When I first heard of white and black coffee I thought I knew what was up. Isn’t white coffee just a black coffee with milk in it? Wow, I was a mile off, I had no idea.

As it turns out, the difference between white and black coffee is all down to the roast; white or black refers to the bean. A white coffee bean is roasted at a lower temperature for less time; it tastes sweet and light. A black coffee is roasted at higher temperatures for longer; it tastes darker, and more intense, like charcoal.

Black coffee is probably the bean we are more familiar with. White coffee the unique thing we’re talking about here. It’s certainly growing in popularity though.

Knowing this, I guarantee that if your granny offered you a coffee and asked if you want it black or white, she is asking if you want milk in it or not. We’re talking about a niche coffee fan thing here. You’ve got to gauge your audience.

white coffee beans and black coffee beans

What is The Difference Between White Coffee and Black Coffee?

Roasting Temperatures

As fas as roasting goes a white coffee bean has more just been shown the heat.

Black coffee is what most of us will be more familiar with. It is usually roasted anywhere between 375ºF to 480ºF (190 ºC to 250 ºC).

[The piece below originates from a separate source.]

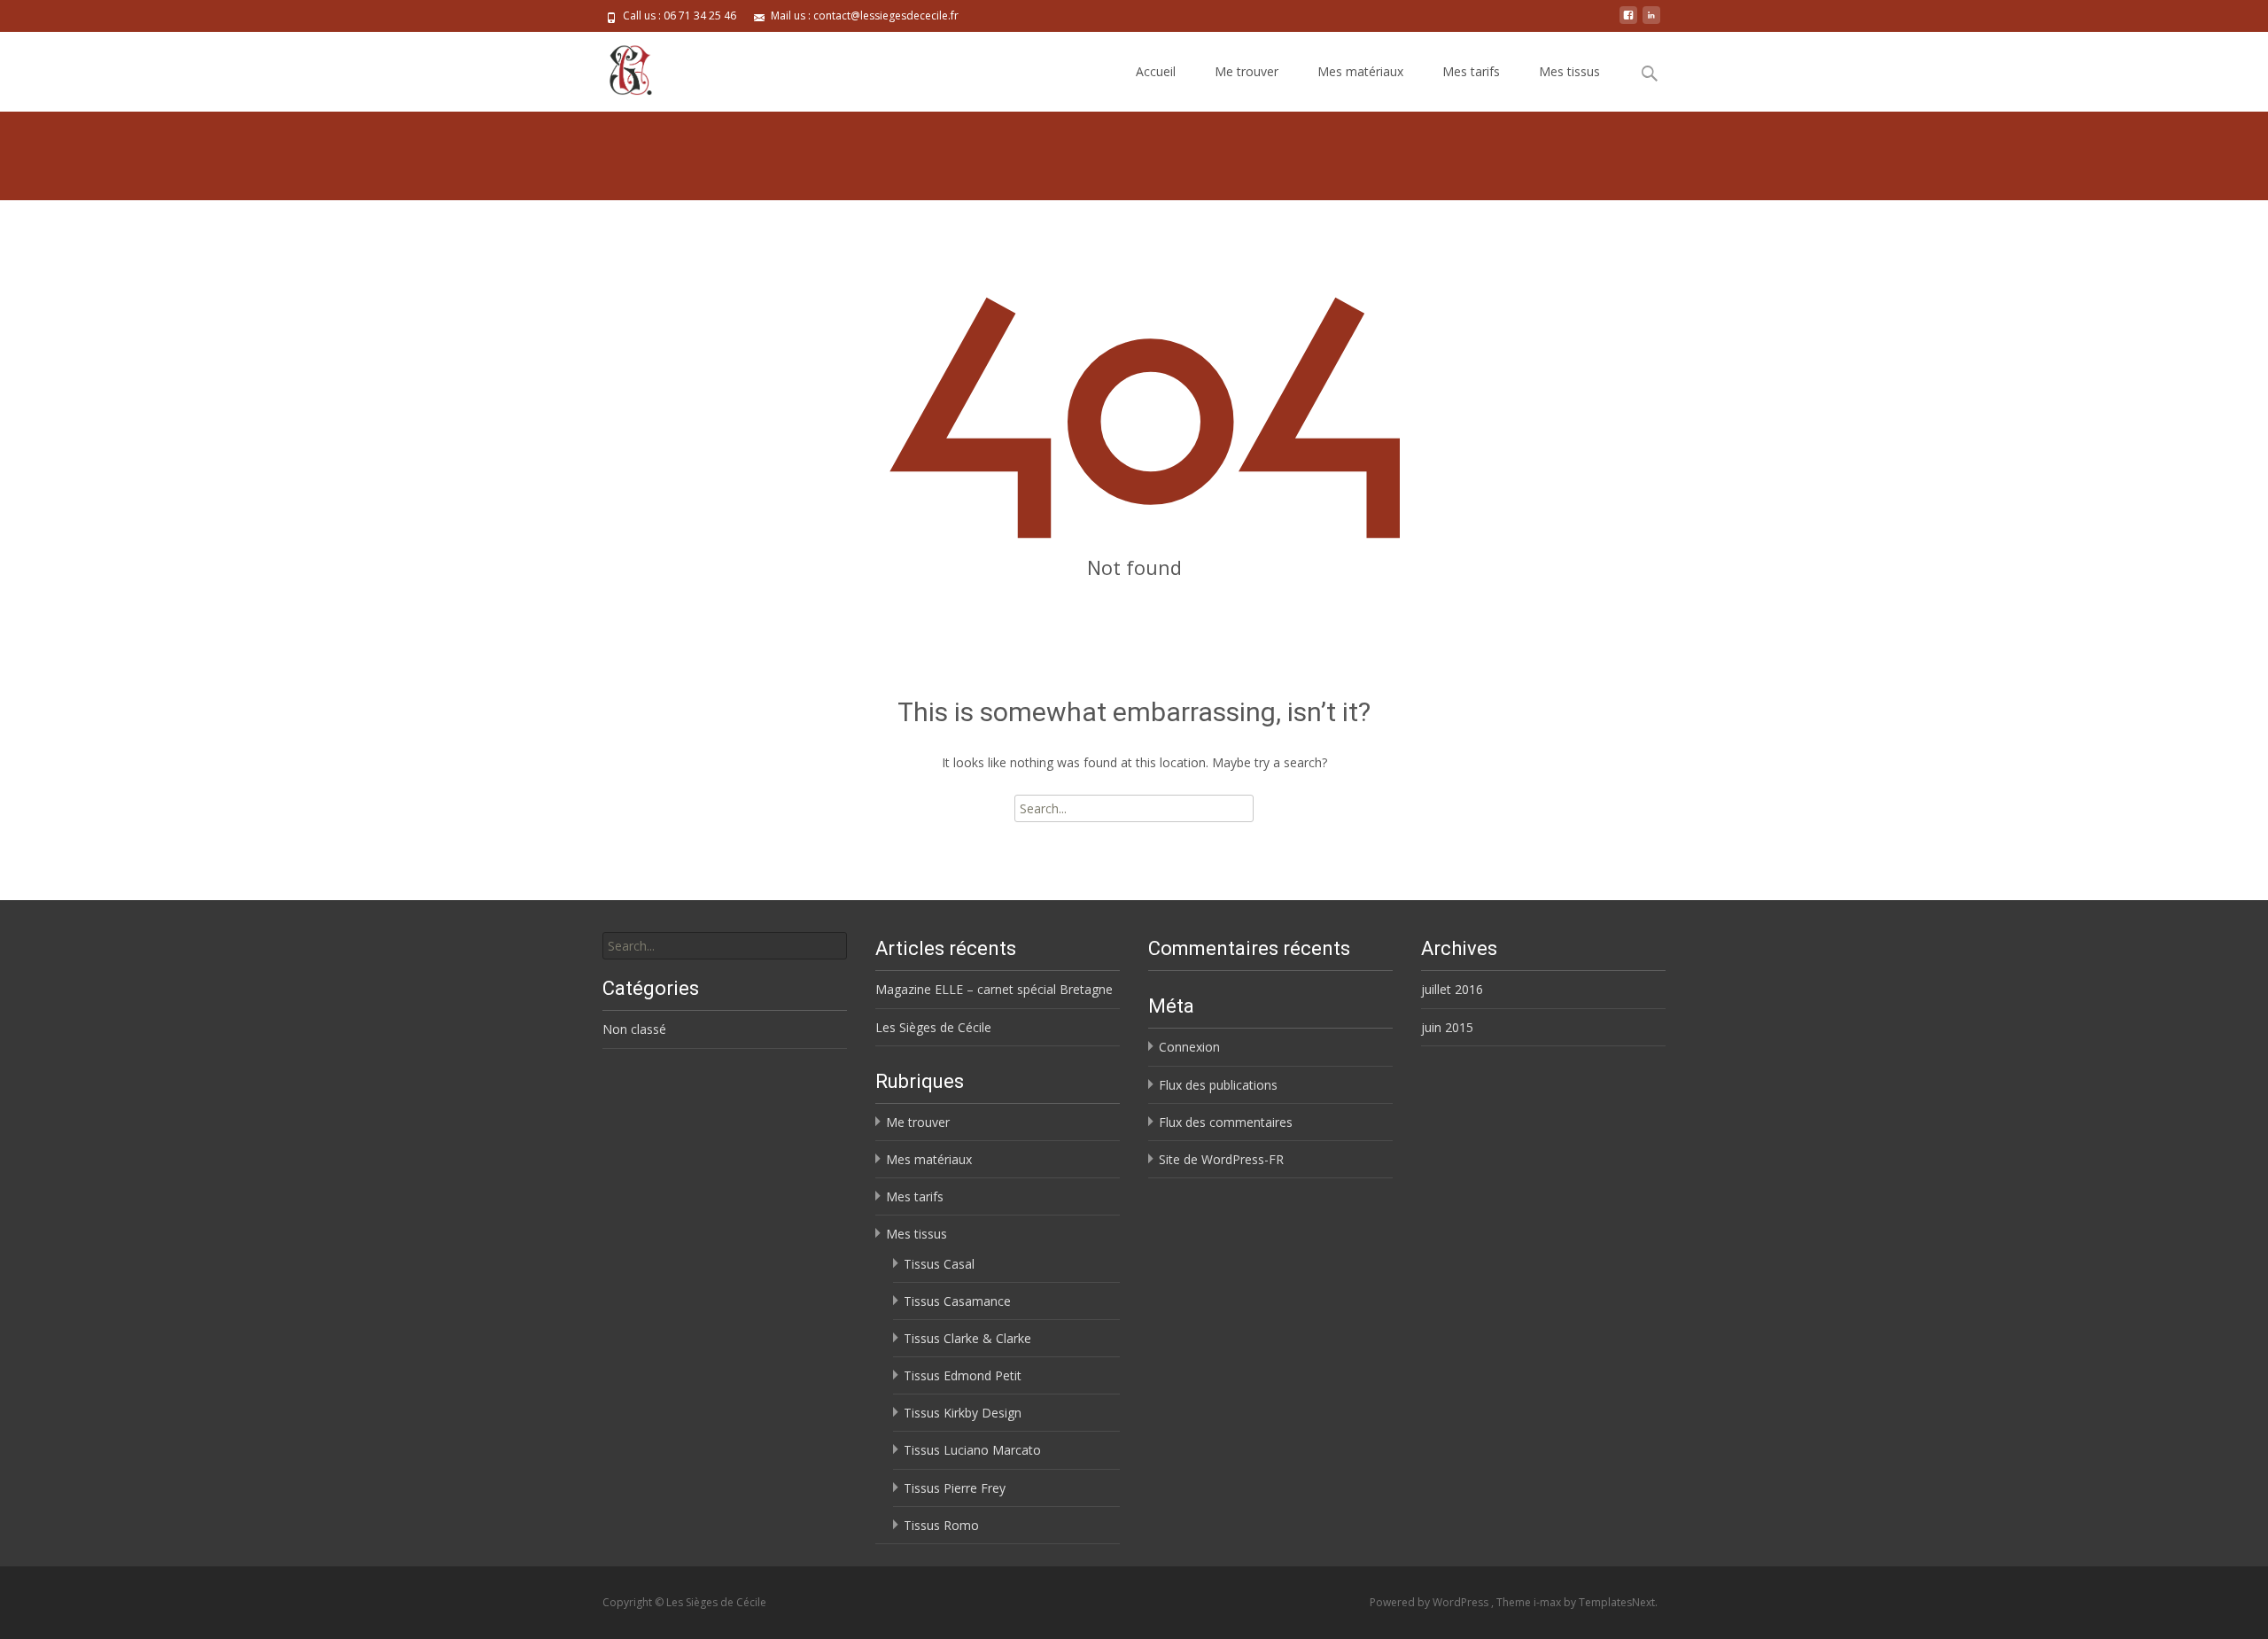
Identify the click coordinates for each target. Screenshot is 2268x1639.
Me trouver (1246, 71)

White coffee is roasted at around a much cooler 325ºF (160 ºC).

Caffeine Content

The heat of roasting coffee actually breaks down caffeine in the bean. While the more common black coffee will wake you right up, white coffee could give you a caffeine kick right up the ass.

This makes the higher caffeine white beans more appropriate for earlier in the day. A sweet cup of go juice to start your day. Black coffee is probably more suited for the afternoon or onwards to avoid that buzz keeping you up all night!

Some coffee aficionados will say that white coffee can have as much as 50% more caffeine than black coffee beans that number more comes from peoples opinion. When it comes down to it though, it’s really more like a 5% higher caffeine content.


When we talk about acidity in coffee, we are more talking about an aspect of the flavor, rather than its pH. Acidity is a key aspect of all foods nut just coffee. It gives a roundness, a fullness of flavor.

A darker roast will have a lower acidity, and a lighter roast has more acidity. This will contribute toward to sweet fruityness that white coffee is known for.

Taste and Aroma

With a cooler quicker roast, the white bean tastes more like the original unroasted bean itself. It’s light, sweet, fruity and a bit nutty. Whereas the hotter, longer, roast can take the flavor up to the typical dark coffee flavor and beyond toward more burnt charcoal and tobacco flavors.

When it comes down to it, white coffee and black coffee are the extreme ends of the coffee roast spectrum. There is every roast inbetween. Everyone has their favorite. You’ve just got to try them and see which you prefer.

Health Aspects: Calories and Antioxidants

Coffee and health might not be the first combination that comes to everyones mind.

Fresh brewed coffee without any milk, whether white coffee or black coffee, really doesn’t have many calories. An 8-ounce cup of coffee without milk has about 2 to 3 calories. An Espresso has about 1 calorie.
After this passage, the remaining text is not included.